WHERE DayOffset between DATEDIFF(day, 0, #d1) and DATEDIFF(day, 0, #d2)
and histdate between #d1 and #d2
Another possible option is to use partitioning. It is far far more efficient to age out data by dropping an old partition than it is to delete rows.
try each of these with "SET SHOWPLAN_ON ALL"
delete from h1 where histdate between CONVERT(datetime,'1/1/2009') and CONVERT(datetime,'5/30/2009')
delete from h1 where histdate =CONVERT(datetime,'1/1/2009')
delete from h1 where histdate>= CONVERT(datetime,'1/1/2009') and histdate<CONVERT(datetime,'6/01/2009')
I'll bet the execute plans are all about the same, and use the index. The difference may be the number of rows in the range is greater than a exact "=" match
Since indices are stored in a binary tree structure (sorted rather than a hash), the engine can equate a where clause range to an index range by seeking to two locations.
However, sometimes the engine may choose to scan the whole index even if the range specified results in retrieval of only a few records. Explain plan should show whether a index seek or index scan was chosen for the query.
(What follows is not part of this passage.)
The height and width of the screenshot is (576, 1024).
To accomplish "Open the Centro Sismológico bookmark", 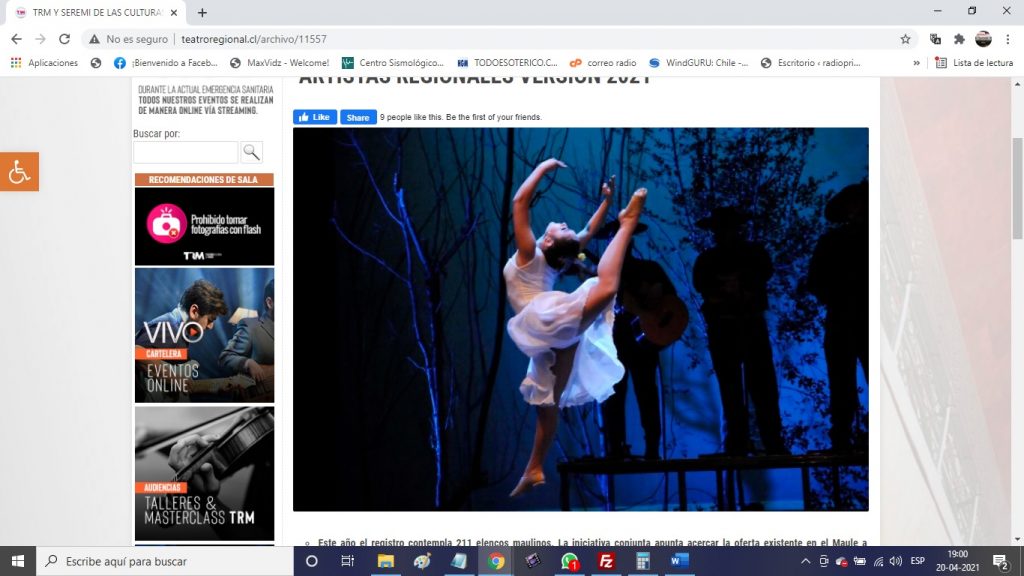I will [393, 63].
As an example, there can be slow performance with a select range request that returns small number of <10 records from a million row table with an index (happens to be non-clustered but not the point) on the value range (index is on v1 + v2):
select * from
tbl t
where t.v1 = 123
and t.v2 < 4;
Since an index seek is probably a better choice for this case (small return set) it can be specified using the "with (forceseek)."
select *
from tbl t with (forceseek) -- is 6x faster for this case
where t.v1 = 123
and t.v2 < 4;
Optimally it would be nice if the engine would make the smarter decision without the force perhaps by doing the seek and counting the records especially when the table size is large.